Kısaca hatırlatacak olursak; INF, ABD ve Sovyetler Birliği arasında 1987 yılında imzalanan ikili bir antlaşma idi. INF düzenlemeleri, 500 ilâ 5 bin 500 km menzile sahip tüm kara-konuşlu, kara hedeflerine taarruz için kullanılan seyir füzelerini ve balistik füzeleri yasaklıyor. Antlaşma dâhilinde yaklaşık 2 bin 700 füzenin, lançer sistemleriyle birlikte tasfiye edildiği tahmin ediliyor. Bu silahsızlanma düzenlemelerinin altında yatan temel askeri gerekçe, Avrupa'da, şiddeti sarmal şekilde büyüyebilecek bir silahlı çatışmanın ortaya çıkma riskini azaltmaktı. Zira, füze taarruzları son derece hızlı icra edilir. Tarafları, stratejik sürpriz etkisini çok ciddi şekilde artıran ve düşmana karşılık vermek için pek vakit bırakmayan, karşı konulmaz bir operasyonel tempoya zorlar. Bunun yanında, üstünüze gelmekte olan füze harp başlığının (kitle imha silahları veya konvansiyonel harp yükü) tam olarak ne taşıdığını teşhis etmek de çok zor bir iştir. Dolayısıyla, iki düşman taraf şayet nükleer güce sahip oyuncularsa, sürece dahil siyasi-askeri elit ve savunma-istihbarat kademelerinde görevli personelin, bir füze taarruzu karşısında verilebilecek soğukkanlı bir tepkiyi ölçüp biçme konusunda gayet sınırlı fırsatları olacaktır. Toparlayacak olursak; füzelerin temel itici güç olduğu bir silahlanma yarışı, felaket niteliğinde neticelere yol açabilir; INF işte bu istikametteki endişelerin bir ürünüdür.

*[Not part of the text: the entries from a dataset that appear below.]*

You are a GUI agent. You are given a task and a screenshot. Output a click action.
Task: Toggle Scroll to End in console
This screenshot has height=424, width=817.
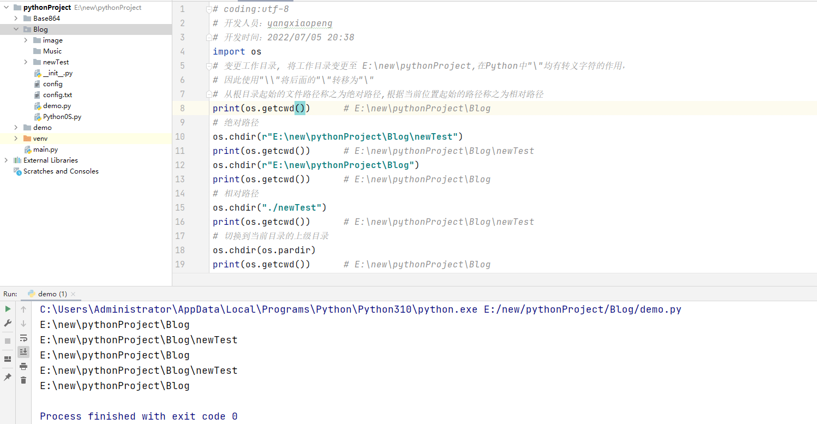click(23, 352)
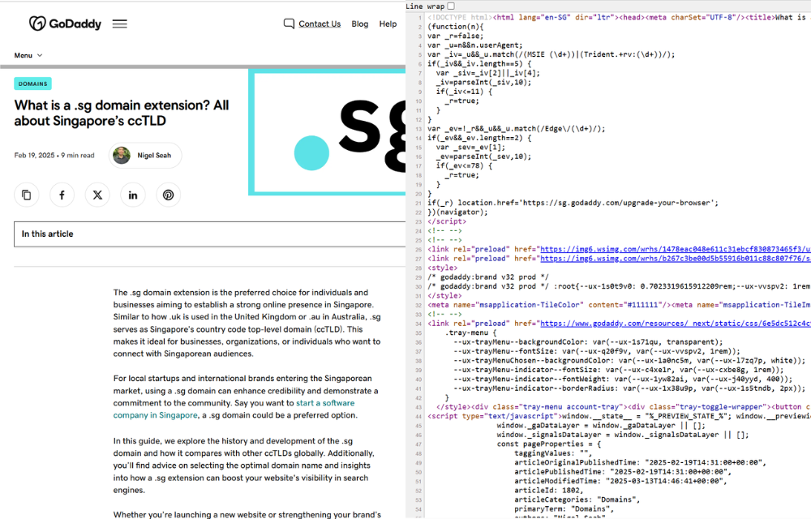Share the article on X
Image resolution: width=811 pixels, height=519 pixels.
coord(97,195)
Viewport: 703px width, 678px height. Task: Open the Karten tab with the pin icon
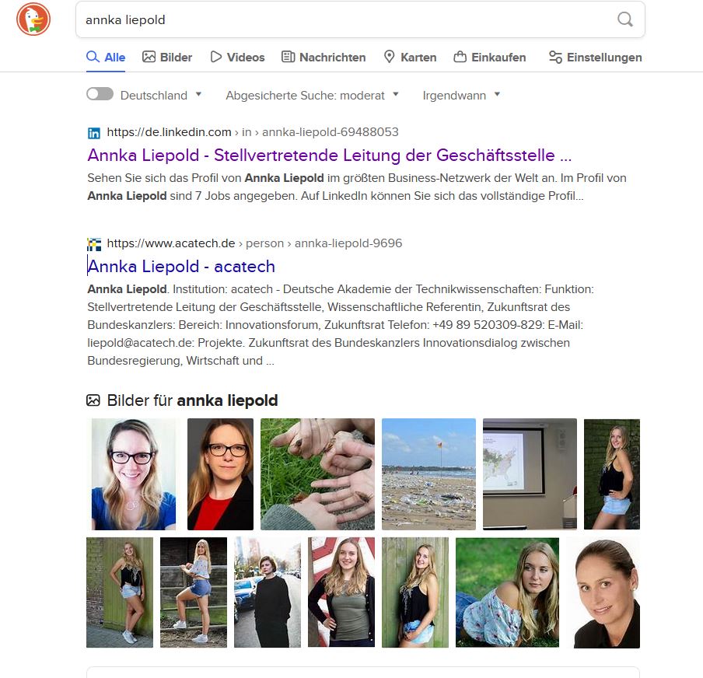click(411, 57)
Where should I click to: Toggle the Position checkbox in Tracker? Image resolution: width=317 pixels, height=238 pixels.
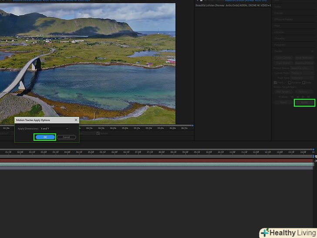275,82
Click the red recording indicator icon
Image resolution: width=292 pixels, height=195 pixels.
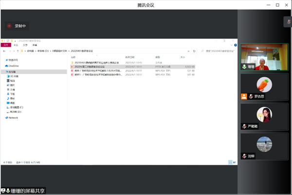(9, 26)
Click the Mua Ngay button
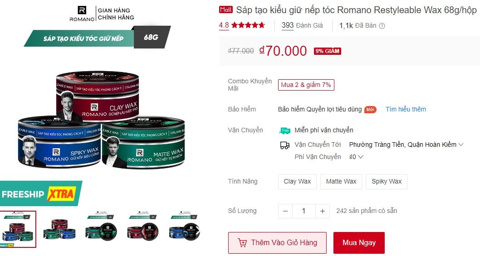Image resolution: width=480 pixels, height=256 pixels. (x=359, y=243)
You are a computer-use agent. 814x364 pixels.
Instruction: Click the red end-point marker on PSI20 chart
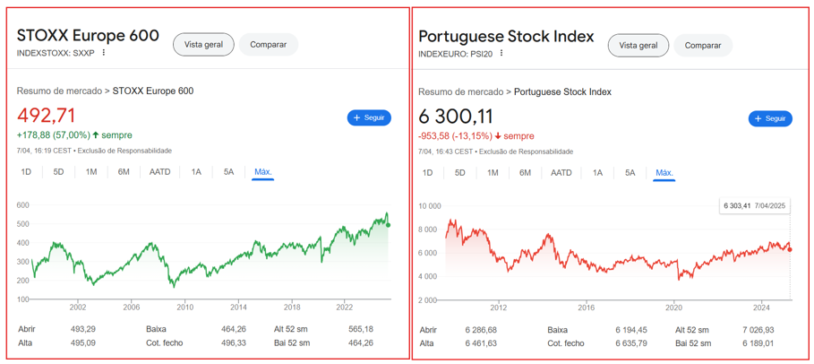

Aslında NATO, INF ihlallerine karşı sağlam bir duruş sergileyeceğinin işaretlerini daha önce de vermişti. 2018 Brüksel Zirvesi'nden çıkan bildirge, INF'nin Avrupa-Atlantik güvenliği için kritik önemde olduğunun altını çizerken, ihlal iddialarına da dikkat çekmişti. Bildirge aynı zamanda müttefiklerin 9M729 füzesiyle ilgili endişelerini vurgulamıştı. Enteresandır; Moskova da, ABD'nin anlaşmayı, Aegis Ashore sistemlerini Avrupa'ya konuşlandırmak suretiyle ihlal ettiğini iddia etmiş, bu iddialara karşılık olarak ABD Dışişleri Bakanlığı 8 Aralık 2017'de kapsamlı bir açıklama yayımlayarak aleyhindeki bütün iddiaları reddetmiş ve iddiada bahsi geçen sistemin sadece, INF'nin getirdiği kısıtlamalara dâhil olmayan, hava ve füze tehditlerine karşı önleyici savunma füzeleri fırlatabildiğinin altını çizmişti.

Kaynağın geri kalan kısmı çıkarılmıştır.